もう一冊漫画を取ろうとして、ルーチェが気付いた。
(……あ、雨が降ってる)
濡れ始めた窓を眺める。
(道理で怠くなってきたと思った。そろそろ帰ろうかな。クレイジー君も寝てるし)
――直後、ゴロゴロと空から唸るような音。
(あ。嫌な予感)
雷が落ちた。
「っ!!」
後に凄まじい音が外から聞こえてくる。ルーチェが即座にクレイジーの隣に潜った。幸か不幸か、その拍子にクレイジーがゆっくりと目を覚ました。
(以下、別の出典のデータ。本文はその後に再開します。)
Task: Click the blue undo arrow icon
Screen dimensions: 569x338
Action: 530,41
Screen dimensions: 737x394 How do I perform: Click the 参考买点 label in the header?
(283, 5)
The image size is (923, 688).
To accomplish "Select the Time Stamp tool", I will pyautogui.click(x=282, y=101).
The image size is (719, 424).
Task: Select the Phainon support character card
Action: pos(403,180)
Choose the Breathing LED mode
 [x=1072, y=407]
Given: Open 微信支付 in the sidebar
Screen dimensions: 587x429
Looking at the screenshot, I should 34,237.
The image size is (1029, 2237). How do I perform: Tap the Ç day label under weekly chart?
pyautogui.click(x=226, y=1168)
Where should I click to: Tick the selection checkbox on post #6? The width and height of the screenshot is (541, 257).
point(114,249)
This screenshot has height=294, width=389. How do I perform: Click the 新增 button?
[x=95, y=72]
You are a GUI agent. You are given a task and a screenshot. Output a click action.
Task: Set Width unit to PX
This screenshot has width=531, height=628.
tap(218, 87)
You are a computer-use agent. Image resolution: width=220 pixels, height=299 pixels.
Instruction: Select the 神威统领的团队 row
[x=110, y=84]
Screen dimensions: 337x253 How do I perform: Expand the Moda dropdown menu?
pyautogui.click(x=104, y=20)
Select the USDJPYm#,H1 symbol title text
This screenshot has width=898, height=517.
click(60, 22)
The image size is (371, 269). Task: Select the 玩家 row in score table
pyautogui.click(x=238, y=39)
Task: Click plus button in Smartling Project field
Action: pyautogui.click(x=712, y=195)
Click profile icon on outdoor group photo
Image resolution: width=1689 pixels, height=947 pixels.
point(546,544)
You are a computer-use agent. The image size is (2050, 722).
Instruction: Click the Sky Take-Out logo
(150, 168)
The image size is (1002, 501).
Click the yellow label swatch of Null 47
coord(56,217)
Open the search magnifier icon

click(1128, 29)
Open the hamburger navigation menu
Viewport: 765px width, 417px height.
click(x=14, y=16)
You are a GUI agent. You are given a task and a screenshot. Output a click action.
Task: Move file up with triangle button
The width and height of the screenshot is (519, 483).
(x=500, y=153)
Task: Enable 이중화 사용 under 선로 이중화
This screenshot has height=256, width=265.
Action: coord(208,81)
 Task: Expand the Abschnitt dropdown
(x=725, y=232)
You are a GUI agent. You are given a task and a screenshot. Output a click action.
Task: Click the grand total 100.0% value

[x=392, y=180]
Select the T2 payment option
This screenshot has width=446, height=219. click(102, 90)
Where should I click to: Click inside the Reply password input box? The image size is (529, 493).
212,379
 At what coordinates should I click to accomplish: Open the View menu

(あれ……何時……? ……あ、やべ。寝ちゃってた……。……彼女っぴー?)
あ、すげー。雷落ちてる。雨も降ってる。やべー天気じゃん。
「ひっ」
(……ん?)
クレイジーが隣の膨らみに気づいた。シーツの中を覗いてみると――ルーチェが――潤んだ瞳で顔を上げ、自分にすがりつくようにくっつきながら見てきた。
「あ、く、クレイジー君……」
(あれ、何これ。手乗りハムスター? やっばー。俺の彼女っぴ、超かわー)
「かっ……雷!」
「ん。落ちてるねー」
ドーン!
「ひっ!」
「……怖いの?」
「……大きい音、するし……怖い……」
ピシャーン!
「ひいっ!」
「おーし、おいでー」
クレイジーがシーツごとルーチェを抱きしめた。ルーチェの体の震えを感じる。あ、本当に苦手なんだ。ルーチェの耳を両手で塞いだ。それでも微かな音は聞こえる。雷が落ちた。クレイジーの胸に顔を埋めて、ルーチェがその場でうずくまる。その姿に、クレイジーの股間にぐっと熱が走った。こんな一面もあるのね。知らなかった。
「なんか嫌な思い出でもあんの?」
「……当たったこと、とかは、ないんだけど、なんか、爆発音みたいで、昔からだ、だ、だめなの……」
「一人暮らしの時とかどうしてたの?」
「寝袋に潜ってた……」
(……あ、そっか。ミランダちゃんのとこ行くまでは布団もベッドもなくて、寝袋で寝てたとか言ってたっけ。改めて考えたら結構サバイバー)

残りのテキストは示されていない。